Systemic ventricular function in patients with univentricular heart might affect the somatic development. Hessel et al reported that single ventricle children with a systemic left ventricle have better weight gain compared with children with a systemic right ventricle.[12 ] However, we did not note that systemic right ventricular dysfunction at TCPC was associated with impaired growth. Vogt et al demonstrated that venovenous collaterals might impede growth secondary to hemodynamic impairment. Embolization of these collaterals might allow for better growth potential.[9 ] Anderson et al reported that there were considerable variations in inter-stage growth between patients receiving care at these 16 surgical sites. Standardization of inter-stage nutritional management with focus on best nutritional practices might lead to improved somatic development in this high-risk patients.[10 ] Williams et al reported that aggressive nutritional support and earlier BCPS are modifiable factors associated with a favorable change in WAZ.[11 ] Therefore, nutrition should be an important consideration in the staged surgical reconstruction of patients with univentricular heart.[23 ] In this study, patients undergoing early Fontan completion (before 2 years old) demonstrated better WAZ at TCPC and at follow-up, but they did not demonstrate better acceleration of somatic development, compared with those undergoing late Fontan (>2 years old).

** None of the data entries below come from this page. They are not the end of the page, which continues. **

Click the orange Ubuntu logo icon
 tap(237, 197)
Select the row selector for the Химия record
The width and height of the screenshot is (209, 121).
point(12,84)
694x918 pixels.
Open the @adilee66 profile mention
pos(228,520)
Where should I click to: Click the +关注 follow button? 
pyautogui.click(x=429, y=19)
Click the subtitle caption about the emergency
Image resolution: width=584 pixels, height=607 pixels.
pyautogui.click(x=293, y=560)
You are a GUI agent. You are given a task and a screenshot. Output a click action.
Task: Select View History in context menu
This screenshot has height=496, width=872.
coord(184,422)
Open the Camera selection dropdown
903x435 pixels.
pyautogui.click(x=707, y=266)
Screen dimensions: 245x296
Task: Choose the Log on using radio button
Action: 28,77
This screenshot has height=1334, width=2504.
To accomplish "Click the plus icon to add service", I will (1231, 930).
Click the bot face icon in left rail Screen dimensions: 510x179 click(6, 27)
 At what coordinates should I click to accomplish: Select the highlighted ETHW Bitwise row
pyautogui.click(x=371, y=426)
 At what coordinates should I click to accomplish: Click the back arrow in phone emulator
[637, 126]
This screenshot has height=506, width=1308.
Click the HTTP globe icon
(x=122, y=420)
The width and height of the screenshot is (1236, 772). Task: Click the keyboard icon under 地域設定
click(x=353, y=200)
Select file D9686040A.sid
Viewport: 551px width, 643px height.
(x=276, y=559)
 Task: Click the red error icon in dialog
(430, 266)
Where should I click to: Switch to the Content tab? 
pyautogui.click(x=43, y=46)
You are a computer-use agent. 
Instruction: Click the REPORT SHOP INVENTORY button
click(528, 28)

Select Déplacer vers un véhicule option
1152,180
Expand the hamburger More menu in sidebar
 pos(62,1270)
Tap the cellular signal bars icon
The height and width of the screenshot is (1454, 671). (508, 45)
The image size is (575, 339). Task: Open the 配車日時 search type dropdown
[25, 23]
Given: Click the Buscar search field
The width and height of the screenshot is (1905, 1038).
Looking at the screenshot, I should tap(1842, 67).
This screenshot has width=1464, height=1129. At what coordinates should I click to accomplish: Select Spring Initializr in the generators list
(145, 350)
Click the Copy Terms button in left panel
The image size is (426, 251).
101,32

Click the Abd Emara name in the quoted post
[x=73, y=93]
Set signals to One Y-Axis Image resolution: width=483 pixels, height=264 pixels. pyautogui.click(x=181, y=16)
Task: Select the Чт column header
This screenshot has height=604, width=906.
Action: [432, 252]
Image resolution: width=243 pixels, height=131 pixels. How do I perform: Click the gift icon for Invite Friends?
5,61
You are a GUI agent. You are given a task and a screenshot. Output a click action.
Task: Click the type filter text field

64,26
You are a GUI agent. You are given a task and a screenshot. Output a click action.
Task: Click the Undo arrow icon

The rationale of early TCPC as early as 18 months old should be examined in the further evaluation including protein losing enteropathy, plastic bronchitis, and Fontan-associated liver disease.
Limitations
There are limitations due to the retrospective nature of this single-center study, and due to the nonstandardized measurements of weight and height. However, measurements were taken at each visit at our institution on standard equipment. The inclusion of only those patients who survived to the time of post-TCPC measurement might be a potential source of bias. Changes in surgical and medical management have occurred with time and might influence the catch-up growth. This study included only the patients who underwent TCPC at the age of 4 years or younger. This highly selected patient inclusion criterion is a limitation. For the postoperative evaluation for somatic development, we evaluated only one point after TCPC in the period of 1 to 3 years. This might cause bias for exact assessment of postoperative somatic development and limits the power of the potential results. This study is lacking in evaluation of hemodynamic criteria, oxygen saturation, medication, activity, or nutrition data, and they are also limitations. Given the incidence of inter-stage death and failing BCPS physiology, there might be a selection bias for this cohort.
Conclusion
This study shows that patients with univentricular heart demonstrated a significant catch-up growth in WAZ after TCPC, but not in height-for-age-z-score. Previous BCPS resulted as a significant protective factor for a better somatic development. Several postoperative complications were associated with postoperatively reduced somatic growth.